Setiap tanggal 2 Mei, bangsa Indonesia memperingati hari pendidikan Nasional (Hardiknas), bertepatan dengan hari ulang tahun Ki Hadjar Dewantara, pahlawan nasional yang dihormati sebagai bapak pendidikan nasional Indonesia.
Peringatan Hardiknas tersebut ditetapkan setelah adanya Surat Keputusan Presiden RI No. 305 Tahun 1959 tertanggal 28 November 1959.
Banyak pemikiran beliau yang telah menginspirasi Mendikbudristek Nadiem Makarim saat ini, terkait konsep pendidikan diIndonesia salah satunya adalah Merdeka Belajar, yang saat ini ramai di percakapkan di ruang publik.
Merdeka Belajar adalah kemerdekaan berpikir. Dan esensi kemerdekaan berpikir harus ada pada guru terlebih dahulu, tanpa terjadi di guru maka tidak akan mungkin terjadi pada murid.
Sistem pengajaran yang diterapkan nantinya akan mengubah belajar di dalam kelas menjadi di luar kelas.
Itulah idealismenya, namun faktanya tidak semudah yang diharapkan. Bahwa untuk mengubah sebuah habits para guru yang telah mendarah daging, dan telah berakar dibutuhkan waktu dan proses.
Dan sebagai agen perubahan (agent of change) dan pemimpin pembelajaran (learning leader), harusnya memang seorang guru memiliki komptensi yang demikian.

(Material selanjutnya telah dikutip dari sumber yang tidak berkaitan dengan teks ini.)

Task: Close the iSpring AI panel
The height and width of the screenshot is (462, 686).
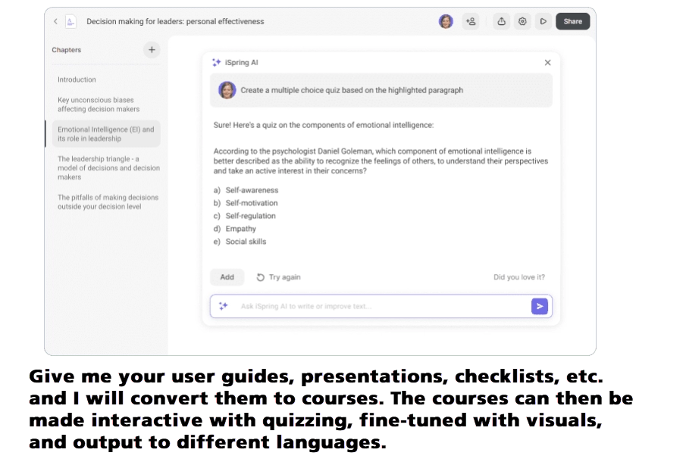Action: pos(547,62)
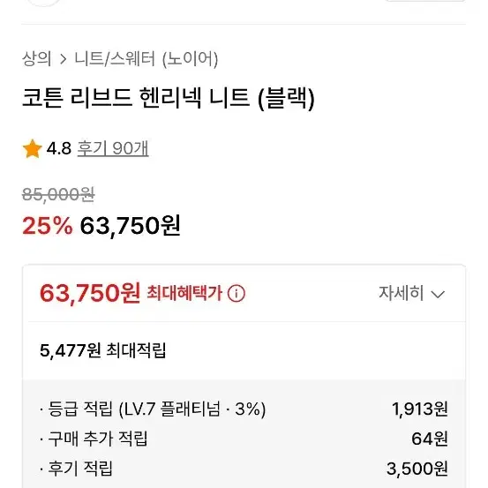The height and width of the screenshot is (488, 488).
Task: Open the 자세히 details label
Action: point(401,293)
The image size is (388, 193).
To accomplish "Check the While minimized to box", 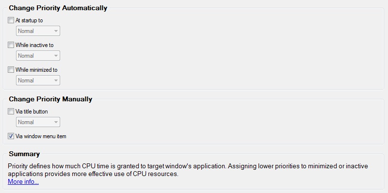I will [11, 70].
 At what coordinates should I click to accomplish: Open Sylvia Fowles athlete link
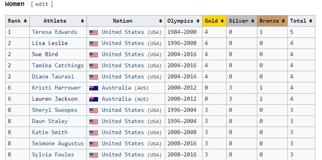tap(53, 154)
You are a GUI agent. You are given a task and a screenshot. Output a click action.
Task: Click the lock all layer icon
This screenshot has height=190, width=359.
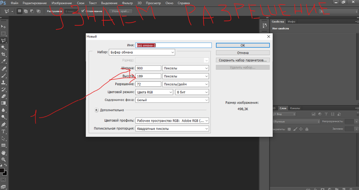(x=307, y=129)
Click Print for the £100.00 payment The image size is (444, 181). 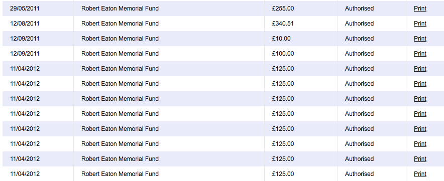point(420,54)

Merdeka Belajar yang diusung oleh Mendikbudristek, sesungguhnya telah memberikan “ruang atau panggung”, seluas luasnya kepada guru dan peserta didik, untuk unjuk kreativitas dan inovasi dalam pembelajaran.
Pertanyaannya adalah apakah guru dapat memanfaatkan peluang yang diberikan itu? Mengingat bahwa guru adalah orang kunci (key person) perubahan dalam pembelajaran.

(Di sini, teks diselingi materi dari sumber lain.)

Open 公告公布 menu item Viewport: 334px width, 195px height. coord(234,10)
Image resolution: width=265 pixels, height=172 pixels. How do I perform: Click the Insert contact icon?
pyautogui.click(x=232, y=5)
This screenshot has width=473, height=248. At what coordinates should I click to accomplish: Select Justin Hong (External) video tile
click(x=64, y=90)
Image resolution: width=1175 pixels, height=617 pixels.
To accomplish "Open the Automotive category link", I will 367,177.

Dan guru sebagai orang kunci, maka yang pertama – tama dilakukan adalah mengubah atau perubahan mindset seorang guru.
Tanpa itu, tidak mungkin terjadi perubahan dalam pembelajaran. Mengapa? Sebab, merdeka belajar seperti yang sudah disampaikan di atas adalah kemerdekaan berpikir para guru, untuk membuat pembelajaran yang bermakna bagi peserta didik.
Oleh karena itu, maka tujuan dari Merdeka Belajar adalah untuk mengubah nuansa pembelajaran agar menjadi lebih menarik, asyik, menyenangkan, sebab para peserta didik dapat melakukan interaksi dengan guru dan alam.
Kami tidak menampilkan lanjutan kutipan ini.